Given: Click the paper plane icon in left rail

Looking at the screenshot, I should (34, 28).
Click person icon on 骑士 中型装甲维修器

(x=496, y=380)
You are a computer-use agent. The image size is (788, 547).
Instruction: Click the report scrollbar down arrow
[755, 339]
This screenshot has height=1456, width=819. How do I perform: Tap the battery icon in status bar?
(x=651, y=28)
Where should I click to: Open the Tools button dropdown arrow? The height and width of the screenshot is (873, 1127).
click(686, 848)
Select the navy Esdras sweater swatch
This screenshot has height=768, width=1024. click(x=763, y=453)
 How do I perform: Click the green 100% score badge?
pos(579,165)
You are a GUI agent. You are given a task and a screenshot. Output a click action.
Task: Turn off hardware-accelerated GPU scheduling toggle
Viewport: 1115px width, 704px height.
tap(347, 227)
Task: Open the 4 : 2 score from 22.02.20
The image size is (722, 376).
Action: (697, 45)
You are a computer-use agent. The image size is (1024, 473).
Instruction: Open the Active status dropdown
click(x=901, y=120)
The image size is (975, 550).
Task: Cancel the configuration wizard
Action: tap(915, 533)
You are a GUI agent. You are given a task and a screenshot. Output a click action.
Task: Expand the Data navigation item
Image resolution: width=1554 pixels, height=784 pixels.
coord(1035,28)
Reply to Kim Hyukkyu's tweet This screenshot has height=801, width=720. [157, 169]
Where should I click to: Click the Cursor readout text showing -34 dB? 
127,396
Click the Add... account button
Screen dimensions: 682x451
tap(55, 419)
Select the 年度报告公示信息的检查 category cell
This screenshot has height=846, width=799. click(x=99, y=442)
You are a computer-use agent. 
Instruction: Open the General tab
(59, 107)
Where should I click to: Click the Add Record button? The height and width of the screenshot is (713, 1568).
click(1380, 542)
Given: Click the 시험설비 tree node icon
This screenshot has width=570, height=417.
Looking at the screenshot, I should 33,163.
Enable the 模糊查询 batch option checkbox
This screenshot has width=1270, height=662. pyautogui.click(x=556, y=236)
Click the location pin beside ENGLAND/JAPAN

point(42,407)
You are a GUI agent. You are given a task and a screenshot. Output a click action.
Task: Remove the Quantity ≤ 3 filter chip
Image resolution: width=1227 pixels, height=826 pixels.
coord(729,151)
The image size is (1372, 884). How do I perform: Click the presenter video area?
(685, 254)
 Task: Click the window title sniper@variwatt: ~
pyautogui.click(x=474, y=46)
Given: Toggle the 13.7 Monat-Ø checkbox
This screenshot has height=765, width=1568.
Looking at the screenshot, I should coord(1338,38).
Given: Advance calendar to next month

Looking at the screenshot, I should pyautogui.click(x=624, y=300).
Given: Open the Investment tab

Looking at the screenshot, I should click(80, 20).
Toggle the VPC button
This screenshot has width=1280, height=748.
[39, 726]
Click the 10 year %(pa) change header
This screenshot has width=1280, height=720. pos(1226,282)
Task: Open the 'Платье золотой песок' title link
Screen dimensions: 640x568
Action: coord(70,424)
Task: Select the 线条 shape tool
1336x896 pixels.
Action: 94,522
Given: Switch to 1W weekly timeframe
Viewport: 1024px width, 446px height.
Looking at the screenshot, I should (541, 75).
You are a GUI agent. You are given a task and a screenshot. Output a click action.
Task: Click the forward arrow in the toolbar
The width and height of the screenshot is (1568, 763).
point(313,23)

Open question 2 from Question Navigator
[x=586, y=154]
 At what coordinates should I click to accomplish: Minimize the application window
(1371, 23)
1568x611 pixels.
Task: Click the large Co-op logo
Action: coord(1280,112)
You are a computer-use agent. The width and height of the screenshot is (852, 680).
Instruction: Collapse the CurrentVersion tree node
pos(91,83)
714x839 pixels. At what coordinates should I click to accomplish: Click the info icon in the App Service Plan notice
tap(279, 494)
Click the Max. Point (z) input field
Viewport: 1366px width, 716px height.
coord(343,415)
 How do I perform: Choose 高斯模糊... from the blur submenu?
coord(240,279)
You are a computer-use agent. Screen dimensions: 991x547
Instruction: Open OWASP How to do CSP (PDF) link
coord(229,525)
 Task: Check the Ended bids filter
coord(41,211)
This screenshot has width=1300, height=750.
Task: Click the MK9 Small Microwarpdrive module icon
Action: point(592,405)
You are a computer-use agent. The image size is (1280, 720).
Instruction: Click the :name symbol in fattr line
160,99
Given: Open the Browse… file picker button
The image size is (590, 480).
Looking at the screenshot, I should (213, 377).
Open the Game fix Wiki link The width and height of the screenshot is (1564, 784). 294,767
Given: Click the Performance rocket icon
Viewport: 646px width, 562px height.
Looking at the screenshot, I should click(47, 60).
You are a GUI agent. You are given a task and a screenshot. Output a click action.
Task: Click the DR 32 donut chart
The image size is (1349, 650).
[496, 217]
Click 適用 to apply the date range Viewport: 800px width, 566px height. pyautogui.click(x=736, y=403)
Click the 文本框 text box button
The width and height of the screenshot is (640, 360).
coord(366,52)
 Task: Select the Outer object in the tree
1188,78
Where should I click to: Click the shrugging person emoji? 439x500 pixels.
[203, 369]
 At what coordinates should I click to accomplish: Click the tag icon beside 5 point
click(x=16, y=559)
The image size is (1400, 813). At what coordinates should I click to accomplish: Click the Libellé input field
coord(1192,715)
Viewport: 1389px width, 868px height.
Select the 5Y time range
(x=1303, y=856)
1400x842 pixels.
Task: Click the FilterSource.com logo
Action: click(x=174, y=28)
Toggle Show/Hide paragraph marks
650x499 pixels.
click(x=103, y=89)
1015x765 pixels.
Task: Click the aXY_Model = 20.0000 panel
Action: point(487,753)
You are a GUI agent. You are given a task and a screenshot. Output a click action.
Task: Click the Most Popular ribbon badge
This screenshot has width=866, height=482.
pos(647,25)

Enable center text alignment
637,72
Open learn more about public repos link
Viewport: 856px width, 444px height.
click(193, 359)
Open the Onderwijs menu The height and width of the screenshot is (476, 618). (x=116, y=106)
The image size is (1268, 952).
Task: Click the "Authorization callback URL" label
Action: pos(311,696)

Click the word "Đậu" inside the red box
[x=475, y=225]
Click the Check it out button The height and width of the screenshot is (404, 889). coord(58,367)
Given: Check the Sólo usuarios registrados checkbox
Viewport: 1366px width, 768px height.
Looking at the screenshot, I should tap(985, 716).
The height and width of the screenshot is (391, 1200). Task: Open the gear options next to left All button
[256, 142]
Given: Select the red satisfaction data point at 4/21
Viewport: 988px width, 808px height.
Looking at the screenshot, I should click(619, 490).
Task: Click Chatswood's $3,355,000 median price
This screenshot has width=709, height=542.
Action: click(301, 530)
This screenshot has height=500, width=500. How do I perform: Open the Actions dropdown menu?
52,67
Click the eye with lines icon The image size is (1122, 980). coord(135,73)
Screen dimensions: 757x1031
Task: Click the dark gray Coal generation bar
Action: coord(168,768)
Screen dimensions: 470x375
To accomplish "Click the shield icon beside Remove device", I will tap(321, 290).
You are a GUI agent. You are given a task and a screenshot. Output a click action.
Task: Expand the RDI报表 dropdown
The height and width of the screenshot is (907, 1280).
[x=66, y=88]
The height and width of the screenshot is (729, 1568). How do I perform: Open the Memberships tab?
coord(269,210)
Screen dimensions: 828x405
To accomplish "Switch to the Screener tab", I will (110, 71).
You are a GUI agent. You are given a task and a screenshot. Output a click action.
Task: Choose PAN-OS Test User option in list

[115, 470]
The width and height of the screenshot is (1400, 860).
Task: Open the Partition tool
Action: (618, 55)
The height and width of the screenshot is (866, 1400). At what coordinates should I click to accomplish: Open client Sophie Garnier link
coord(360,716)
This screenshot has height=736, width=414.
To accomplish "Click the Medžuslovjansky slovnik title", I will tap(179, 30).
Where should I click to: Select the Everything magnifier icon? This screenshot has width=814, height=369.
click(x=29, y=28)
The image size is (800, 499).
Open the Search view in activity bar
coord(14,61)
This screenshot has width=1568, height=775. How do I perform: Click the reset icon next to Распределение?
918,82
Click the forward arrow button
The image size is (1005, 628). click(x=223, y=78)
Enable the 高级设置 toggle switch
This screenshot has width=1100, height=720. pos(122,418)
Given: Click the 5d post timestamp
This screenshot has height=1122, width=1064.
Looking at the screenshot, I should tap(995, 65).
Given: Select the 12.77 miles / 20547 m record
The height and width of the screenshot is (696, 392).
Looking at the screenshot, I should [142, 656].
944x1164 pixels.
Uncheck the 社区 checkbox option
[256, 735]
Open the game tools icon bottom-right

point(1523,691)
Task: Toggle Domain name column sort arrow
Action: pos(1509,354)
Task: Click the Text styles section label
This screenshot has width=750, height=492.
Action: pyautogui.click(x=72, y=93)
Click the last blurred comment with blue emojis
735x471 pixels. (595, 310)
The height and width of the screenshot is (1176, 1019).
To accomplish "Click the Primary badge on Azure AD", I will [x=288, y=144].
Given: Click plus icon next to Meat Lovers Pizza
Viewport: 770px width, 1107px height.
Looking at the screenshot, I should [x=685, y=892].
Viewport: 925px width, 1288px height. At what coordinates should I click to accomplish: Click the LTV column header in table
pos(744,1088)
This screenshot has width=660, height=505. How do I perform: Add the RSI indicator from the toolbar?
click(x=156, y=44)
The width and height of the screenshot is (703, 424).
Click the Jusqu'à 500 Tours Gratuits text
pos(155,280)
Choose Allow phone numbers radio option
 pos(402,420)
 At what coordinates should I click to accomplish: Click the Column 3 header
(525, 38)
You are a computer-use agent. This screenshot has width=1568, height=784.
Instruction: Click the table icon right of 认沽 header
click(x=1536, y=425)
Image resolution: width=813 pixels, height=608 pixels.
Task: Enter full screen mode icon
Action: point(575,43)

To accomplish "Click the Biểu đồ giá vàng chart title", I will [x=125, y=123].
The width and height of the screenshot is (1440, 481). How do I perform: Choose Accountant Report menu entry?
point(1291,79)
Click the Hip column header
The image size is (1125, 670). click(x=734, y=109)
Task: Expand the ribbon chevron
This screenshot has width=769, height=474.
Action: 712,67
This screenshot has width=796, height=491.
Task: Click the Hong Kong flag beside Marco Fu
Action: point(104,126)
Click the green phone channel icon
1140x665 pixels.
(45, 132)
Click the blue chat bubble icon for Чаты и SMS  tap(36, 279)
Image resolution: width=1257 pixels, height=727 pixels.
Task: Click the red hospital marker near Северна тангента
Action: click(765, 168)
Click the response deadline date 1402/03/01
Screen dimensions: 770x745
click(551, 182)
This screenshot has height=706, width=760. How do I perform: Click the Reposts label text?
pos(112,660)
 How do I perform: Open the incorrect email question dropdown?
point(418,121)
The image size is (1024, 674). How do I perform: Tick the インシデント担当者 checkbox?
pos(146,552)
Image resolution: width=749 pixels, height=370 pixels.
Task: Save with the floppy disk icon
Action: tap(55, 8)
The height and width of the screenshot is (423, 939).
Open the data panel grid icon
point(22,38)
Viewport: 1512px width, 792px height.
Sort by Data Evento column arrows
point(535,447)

*Activity*:
Print nothing but the lines from the one containing "Open the data panel grid icon" through the end of the listing above, exactly as written.

*Solution to this exercise*:
Open the data panel grid icon
point(22,38)
Viewport: 1512px width, 792px height.
Sort by Data Evento column arrows
point(535,447)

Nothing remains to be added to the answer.